- What you should do
Write the listing out once more, identical to the original but without pictures.

* * *

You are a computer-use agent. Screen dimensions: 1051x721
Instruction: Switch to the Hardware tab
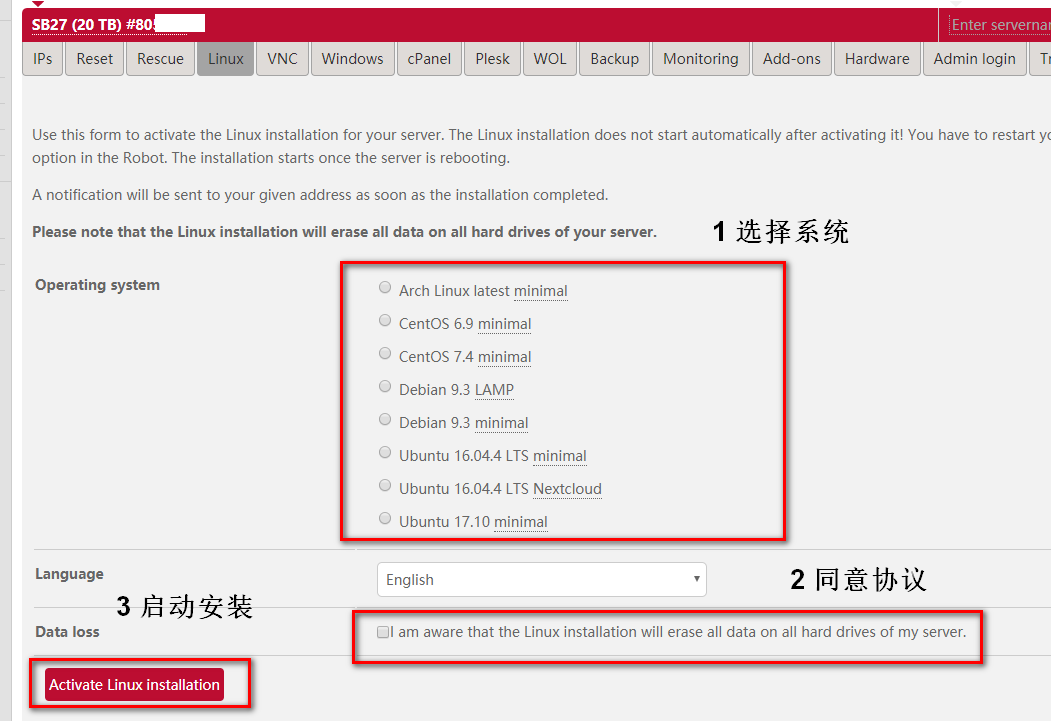[x=876, y=59]
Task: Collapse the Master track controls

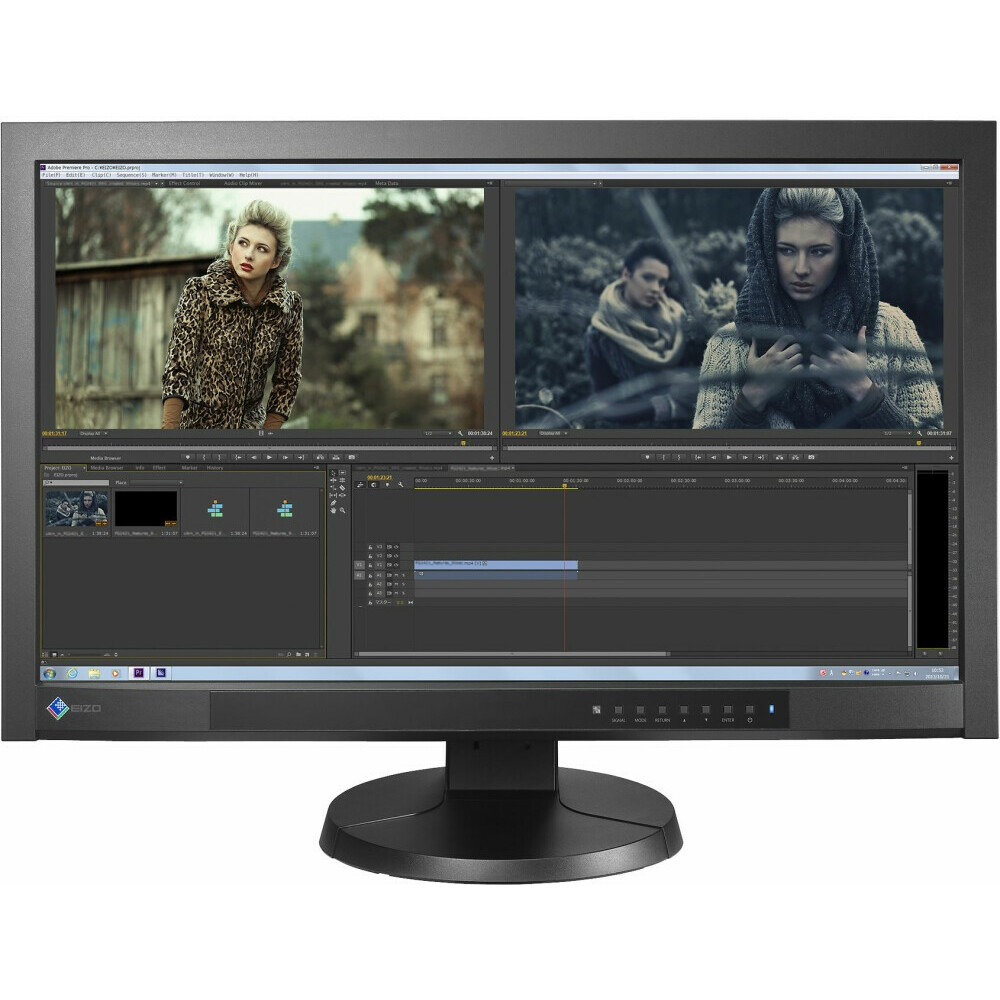Action: point(410,602)
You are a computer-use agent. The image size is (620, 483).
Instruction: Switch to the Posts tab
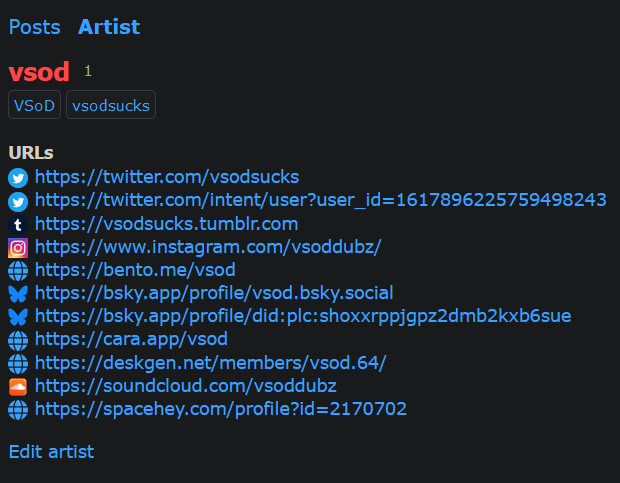(x=34, y=27)
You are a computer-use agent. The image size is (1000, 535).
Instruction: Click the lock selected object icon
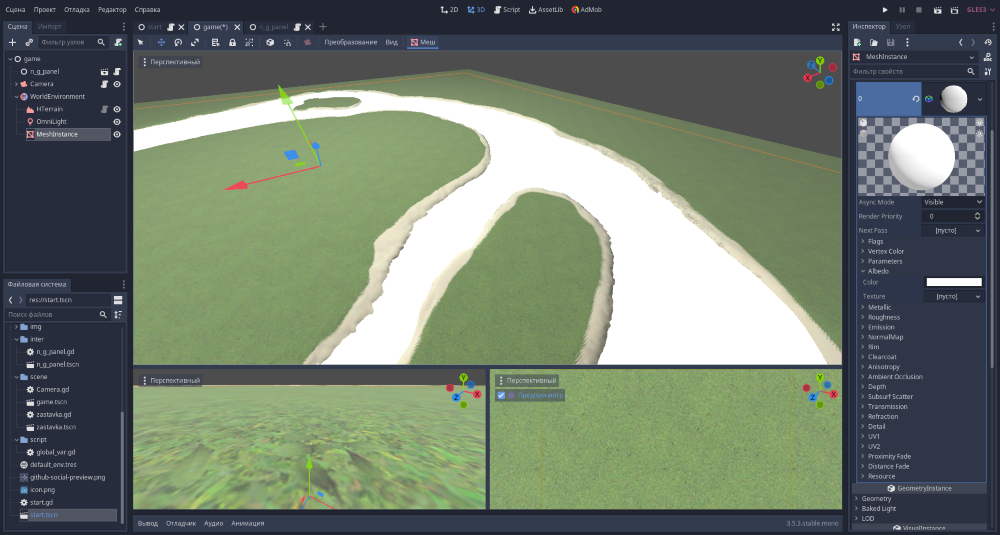(232, 43)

* * *

- Result of the task
You are a computer-use agent. Screen dimensions: 1051x721
Instruction: Switch to the Hardware tab
[x=876, y=59]
Task: Collapse the Master track controls

Action: point(410,602)
You are a computer-use agent. The image size is (620, 483).
Instruction: Switch to the Posts tab
(x=34, y=27)
You are a computer-use agent. The image size is (1000, 535).
Instruction: Click the lock selected object icon
(232, 43)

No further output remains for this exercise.